Sr. Marcelo Bastos Ferraz represents the Brazilian firm Yaguarete Porá, which created a storm of controversy last year after satellite photos revealed it was illegally clearing vast areas of forest in western Paraguay.
The area is home to the last uncontacted Indians outside of the Amazon basin, who are members of the Ayoreo-Totobiegosode tribe.
Sr. Ferraz arrived in Paraguay as part of his company’s efforts to gain official permission for further forest clearance. But Survival International published an advert in Paraguay’s leading newspaper Ultima Hora denouncing the firm’s activities, and urging Paraguayans to protest to their Senator.
Yaguarete Porá and another firm, River Plate, both own large parcels of land in western Paraguay that are inside the ancestral territory of the Totobiegosode Indians.
Although the Indians have been trying to claim title to their land since 1993, as is their right under Paraguayan law, only a small part has so far been protected.
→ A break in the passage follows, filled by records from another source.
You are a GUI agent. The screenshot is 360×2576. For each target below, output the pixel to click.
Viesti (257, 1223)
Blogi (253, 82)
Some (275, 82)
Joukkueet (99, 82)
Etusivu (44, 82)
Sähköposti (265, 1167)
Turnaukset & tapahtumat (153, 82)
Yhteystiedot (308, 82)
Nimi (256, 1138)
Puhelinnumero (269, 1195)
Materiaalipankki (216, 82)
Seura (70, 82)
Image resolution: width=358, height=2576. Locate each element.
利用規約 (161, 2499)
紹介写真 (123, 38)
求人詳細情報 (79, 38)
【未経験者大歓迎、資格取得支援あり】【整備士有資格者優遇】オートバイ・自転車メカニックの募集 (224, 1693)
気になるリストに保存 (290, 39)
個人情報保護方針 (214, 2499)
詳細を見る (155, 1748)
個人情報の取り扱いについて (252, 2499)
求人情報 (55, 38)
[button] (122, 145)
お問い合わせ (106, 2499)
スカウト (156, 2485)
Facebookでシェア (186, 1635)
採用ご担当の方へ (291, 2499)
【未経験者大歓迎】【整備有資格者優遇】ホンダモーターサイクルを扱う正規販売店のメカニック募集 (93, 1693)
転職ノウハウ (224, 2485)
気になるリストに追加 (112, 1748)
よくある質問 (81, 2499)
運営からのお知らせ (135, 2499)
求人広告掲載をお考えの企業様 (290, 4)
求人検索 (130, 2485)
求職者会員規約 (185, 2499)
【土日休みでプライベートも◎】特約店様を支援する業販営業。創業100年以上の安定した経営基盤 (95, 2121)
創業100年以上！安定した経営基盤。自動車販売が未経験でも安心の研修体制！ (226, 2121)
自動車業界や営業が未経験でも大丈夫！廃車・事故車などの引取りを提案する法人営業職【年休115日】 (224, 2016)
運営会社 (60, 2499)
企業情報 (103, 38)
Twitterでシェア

Yaguarete Porá is pushing ahead with plans to deforest two thirds of its land for cattle ranching. It plans to declare the remaining third a ‘private ecological reserve’.
Survival’s Director Stephen Corry said:
“Yaguarete’s proposal to keep a third of its land as a private ‘reserve’ is clearly intended to disguise the fact that it plans to destroy two thirds of the area – some 500 sq km.
These plans actually represent one of the gravest threats to uncontacted Indians anywhere in the world”.